Despite the limited time left in the countdown to December 2015, the coverage levels of the indicators for measuring the continuum of maternal and childcare were critically short of the recommended levels for achieving MDGs 4 and 5. Coverage estimates were also below the national average levels. Intensive scale-up of programs and interventions would be needed to accelerate, consolidate, and sustain the modest achievements in the continuum of care, if MDG 4 and 5 are to be achieved by the end of 2015. In addition to increased investments to develop a more responsive health system, particularly at community and primary care levels, the findings call for refined strategies and innovative thinking for better understanding of user behaviors, needs, and preferences, to improve maternal, newborn, and child health.

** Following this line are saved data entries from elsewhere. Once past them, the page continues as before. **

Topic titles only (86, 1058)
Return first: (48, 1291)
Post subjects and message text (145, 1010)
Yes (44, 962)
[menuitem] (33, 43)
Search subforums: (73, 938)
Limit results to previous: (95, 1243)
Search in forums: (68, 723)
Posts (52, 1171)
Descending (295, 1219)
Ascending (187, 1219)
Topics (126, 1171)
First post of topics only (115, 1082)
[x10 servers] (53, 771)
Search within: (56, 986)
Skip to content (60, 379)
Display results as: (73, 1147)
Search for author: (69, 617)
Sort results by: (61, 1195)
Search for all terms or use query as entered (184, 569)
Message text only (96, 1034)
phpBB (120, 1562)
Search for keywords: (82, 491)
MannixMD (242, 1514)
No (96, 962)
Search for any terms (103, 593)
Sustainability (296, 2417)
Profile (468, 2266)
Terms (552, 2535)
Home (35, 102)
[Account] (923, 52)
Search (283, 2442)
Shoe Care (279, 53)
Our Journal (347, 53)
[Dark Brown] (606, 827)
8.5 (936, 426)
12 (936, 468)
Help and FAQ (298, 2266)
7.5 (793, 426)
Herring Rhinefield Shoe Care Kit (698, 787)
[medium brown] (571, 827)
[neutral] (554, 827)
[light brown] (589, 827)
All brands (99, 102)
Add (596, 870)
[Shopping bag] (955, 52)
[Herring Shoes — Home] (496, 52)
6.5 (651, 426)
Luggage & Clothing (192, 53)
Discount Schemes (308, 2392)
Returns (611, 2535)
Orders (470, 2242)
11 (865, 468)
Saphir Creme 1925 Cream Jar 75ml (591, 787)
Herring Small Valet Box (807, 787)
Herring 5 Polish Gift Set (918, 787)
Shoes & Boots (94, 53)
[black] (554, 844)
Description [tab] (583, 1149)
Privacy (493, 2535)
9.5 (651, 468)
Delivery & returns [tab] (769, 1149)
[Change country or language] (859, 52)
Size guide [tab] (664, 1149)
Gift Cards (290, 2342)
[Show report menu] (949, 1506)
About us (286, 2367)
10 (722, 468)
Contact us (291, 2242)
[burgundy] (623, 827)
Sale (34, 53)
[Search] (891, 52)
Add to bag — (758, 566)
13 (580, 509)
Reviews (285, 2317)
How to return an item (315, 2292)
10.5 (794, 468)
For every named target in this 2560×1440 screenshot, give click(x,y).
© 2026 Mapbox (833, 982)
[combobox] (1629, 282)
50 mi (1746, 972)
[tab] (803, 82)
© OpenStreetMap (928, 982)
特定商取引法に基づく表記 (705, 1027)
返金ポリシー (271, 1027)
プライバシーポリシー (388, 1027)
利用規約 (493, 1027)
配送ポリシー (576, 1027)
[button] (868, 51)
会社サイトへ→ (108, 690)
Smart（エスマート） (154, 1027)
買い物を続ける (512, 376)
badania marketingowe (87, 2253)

Conflict of interest and funding

The authors declare no conflicts of interest.

Authors' contributions

DA contributed to the conceptualization of study, led the analysis and interpretation of data, led the drafting of the paper, and was responsible for the intellectual content. NO made substantial contribution to conception of paper, provided intellectual content, and contributed to drafting and reviewing of the paper. KS, MI, ZM, JA, RG, and AG contributed to conceptualization, supervision of fieldwork, data management, and review of the draft.

Disclaimer

Opinions expressed in this paper are entirely those of the authors and authors alone.

Acknowledgements

Funding for this study was provided by USAID through the Targeted States High Impact (TSHIP) project. The authors are grateful for the helpful comments on the early draft from Matthew Osborne, Bolaji Fapohunda, and Sokoto State Ministry of Health, Nigeria, and its agencies for the cooperation and access to the field work.